#### Selected passage
A huge misconception is that transcribing words that you hear is easy. It’s not easy. Did you know that, on average, we speak at a rate of 150 to 170 words per minute? (And that’s according to the American National Center for Voice and Speech. Aussies could add a couple of more words to that figure, given we abbreviate everything, right? This figure means we say around 10,000 words per hour. Additionally, we speak 4 times faster than we type, and 7 times faster than we write. So no, transcription is not an easy job.
Considering a professional transcriptionist should type between 80 to 100 words per minute, a 1-hour recorded interview would take around 4 to 6 hours to fully transcribe (and let’s not forget that every utterance, interjection, side comment, time coding, or unfamiliar medical jargon has to be included). That’s equivalent to 2.35 minutes of transcription for every minute of speaking in the original audio file. In addition, a focus group interview, with multiple participants, can take up to 8 to 15 hours to be transcribed.
Let’s look at this from another angle: in the English language, each word has an average of 4.5 characters in it. This means that a slow speaker (150 words per minute) produces around 675 characters per minute. So transcribers are bombarded with about 675 characters per minute (plus the additional 170 characters of punctuation). This equals around 825 characters per minute that have to be written – that’s a lot!

#### Recorded information

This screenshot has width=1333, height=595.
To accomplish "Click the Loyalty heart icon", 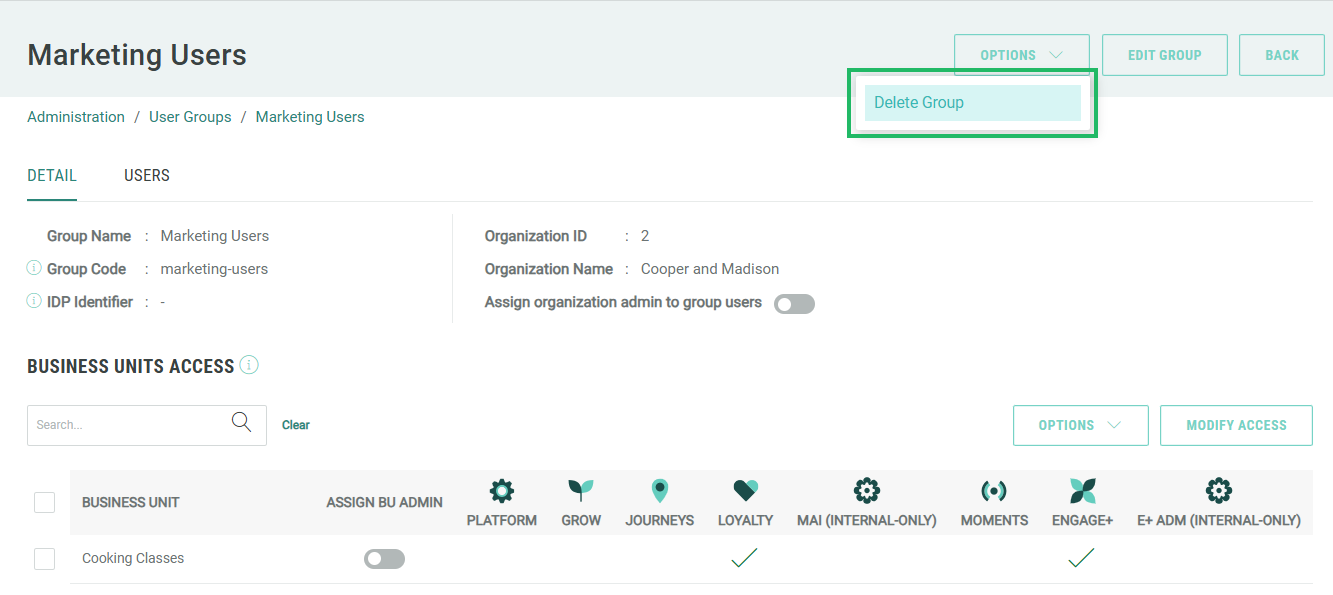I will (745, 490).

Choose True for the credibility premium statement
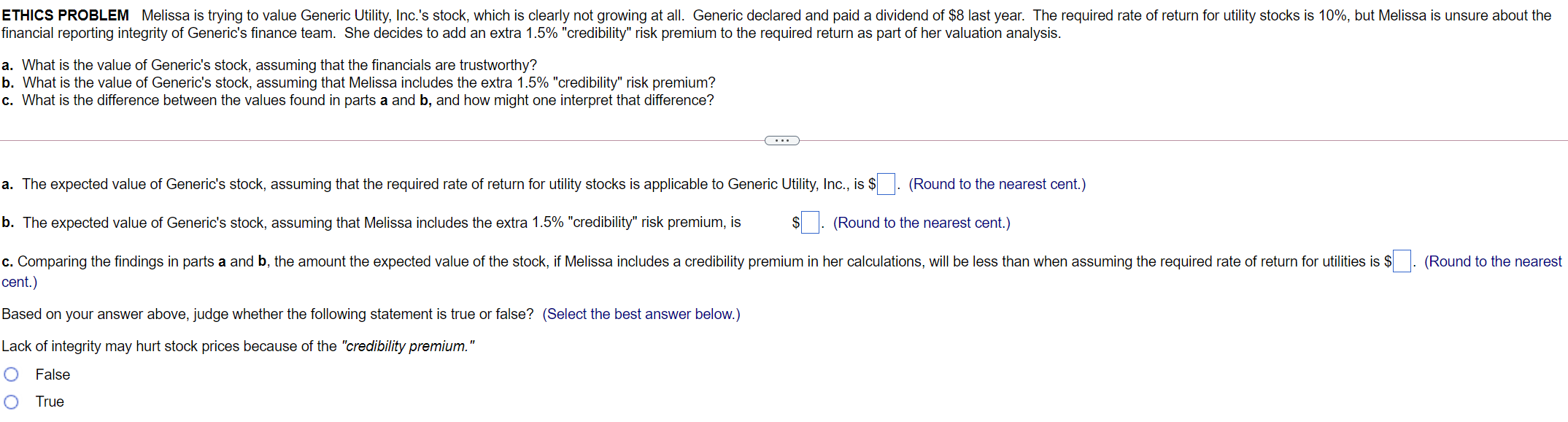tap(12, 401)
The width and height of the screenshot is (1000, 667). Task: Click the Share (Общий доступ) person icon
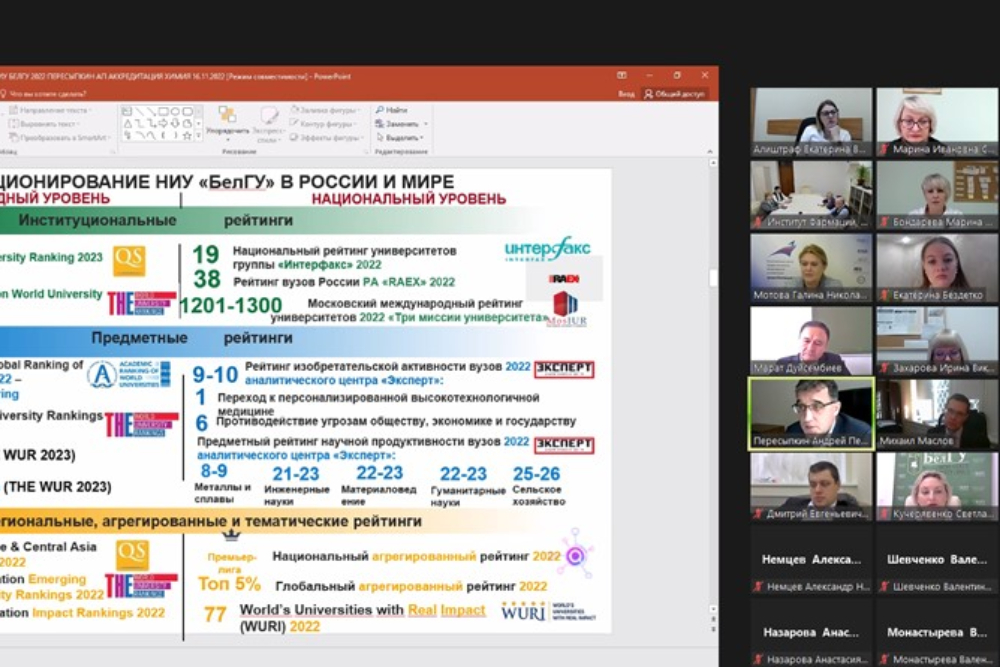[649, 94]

#### Work to complete
A. From the passage on transcription speed, list every kind of thing it says must be included when transcribing.
B. Update part of the passage on transcription speed: write it out again starting at "Considering a professional" and ending at "to be transcribed.", with "recorded interview" changed to "recorded conversation".

#### Solutions to each task
A.
- Every utterance
- Interjection
- Side comment
- Time coding
- Unfamiliar medical jargon

B.
Considering a professional transcriptionist should type between 80 to 100 words per minute, a 1-hour recorded conversation would take around 4 to 6 hours to fully transcribe (and let’s not forget that every utterance, interjection, side comment, time coding, or unfamiliar medical jargon has to be included). That’s equivalent to 2.35 minutes of transcription for every minute of speaking in the original audio file. In addition, a focus group interview, with multiple participants, can take up to 8 to 15 hours to be transcribed.